Indicación A
En el texto sobre la cortesía cotidiana, ¿qué siente quien narra cuando ve a Ale?
Indicación B
Retoma el texto sobre la cortesía cotidiana y prosigue su redacción a partir de la última oración.

Pasaje proporcionado
En mi etapa de barrendero aprendí también algo que sigo aplicando hoy, la cortesía y la amabilidad no cuestan nada y, sin embargo, pueden cambiarlo todo. Decir “buenos días” no retrasa a nadie, pero puede iluminar la jornada de quien lo recibe. Reconocer el trabajo de otro no nos quita mérito, pero sí nos humaniza. Mirar a los ojos a quien tenemos delante es un acto de respeto que, tristemente, hemos convertido en raro.
Por eso, cuando veo a Ale, siento que el barrio recupera un latido. No es solo un trabajador que retoma su puesto, es alguien que aporta orden, limpieza y humanidad a un espacio que compartimos todos. Y su vuelta es, para mí, la excusa perfecta para mirar más allá de lo evidente, para reconocer a la persona que me sirve el café como parte de mi día, al jardinero que cuida el parque como si fuera suyo, a la limpiadora que hace brillar el suelo que piso, al conductor que espera unos segundos para que alcance el transporte un anciano que camina despacio.
Ojalá aprendiéramos a detenernos un segundo y decir gracias, no porque sea un gesto heroico, sino precisamente porque es pequeño y, sin embargo, significa mucho. Porque quizá lo que de verdad necesitamos para vivir en una sociedad más amable no sean grandes discursos, sino pequeñas atenciones multiplicadas cada día.

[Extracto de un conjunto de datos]
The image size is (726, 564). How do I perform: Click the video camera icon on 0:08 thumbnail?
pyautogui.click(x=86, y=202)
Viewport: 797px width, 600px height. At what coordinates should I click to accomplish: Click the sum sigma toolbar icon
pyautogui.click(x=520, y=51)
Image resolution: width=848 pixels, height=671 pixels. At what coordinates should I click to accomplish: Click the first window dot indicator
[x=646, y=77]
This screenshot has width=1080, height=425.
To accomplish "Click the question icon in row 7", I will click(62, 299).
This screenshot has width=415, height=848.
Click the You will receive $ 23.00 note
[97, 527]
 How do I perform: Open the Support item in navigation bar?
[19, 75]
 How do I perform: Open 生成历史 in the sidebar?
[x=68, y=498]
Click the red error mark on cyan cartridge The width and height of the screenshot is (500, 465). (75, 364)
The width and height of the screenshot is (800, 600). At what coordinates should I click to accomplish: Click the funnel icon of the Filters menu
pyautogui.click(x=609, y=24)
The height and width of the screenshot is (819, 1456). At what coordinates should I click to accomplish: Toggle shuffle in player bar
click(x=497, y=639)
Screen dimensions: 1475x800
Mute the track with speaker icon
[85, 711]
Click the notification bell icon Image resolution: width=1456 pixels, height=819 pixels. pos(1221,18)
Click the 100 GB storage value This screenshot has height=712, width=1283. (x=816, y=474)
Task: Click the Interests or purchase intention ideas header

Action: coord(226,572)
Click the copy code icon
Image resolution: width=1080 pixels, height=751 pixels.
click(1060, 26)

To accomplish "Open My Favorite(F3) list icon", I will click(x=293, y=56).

Respuesta escrita A
Siente que el barrio recupera un latido.

Respuesta escrita B
Ale no tiene capa, pero su trabajo, como el de tantas otras personas, sostiene silenciosamente la vida de un barrio entero. Volver a verlo ha sido un recordatorio de que vengo de ahí, de que nunca hay que olvidar de dónde partimos, y de que hay héroes que no necesitan brillar para ser imprescindibles.
Por eso, a Ale y a todos los que cada día, sin ruido, hacen que nuestra vida sea un poco más ordenada y más bonita, gracias. Que este artículo, si acaso, viaje de mano en mano entre ustedes y que se reconozcan en él. Que sirva para que mañana alguien los mire, los salude y les diga lo que tantas veces se nos olvida, que su trabajo importa, que lo hacen bien y que su presencia nos hace mejores.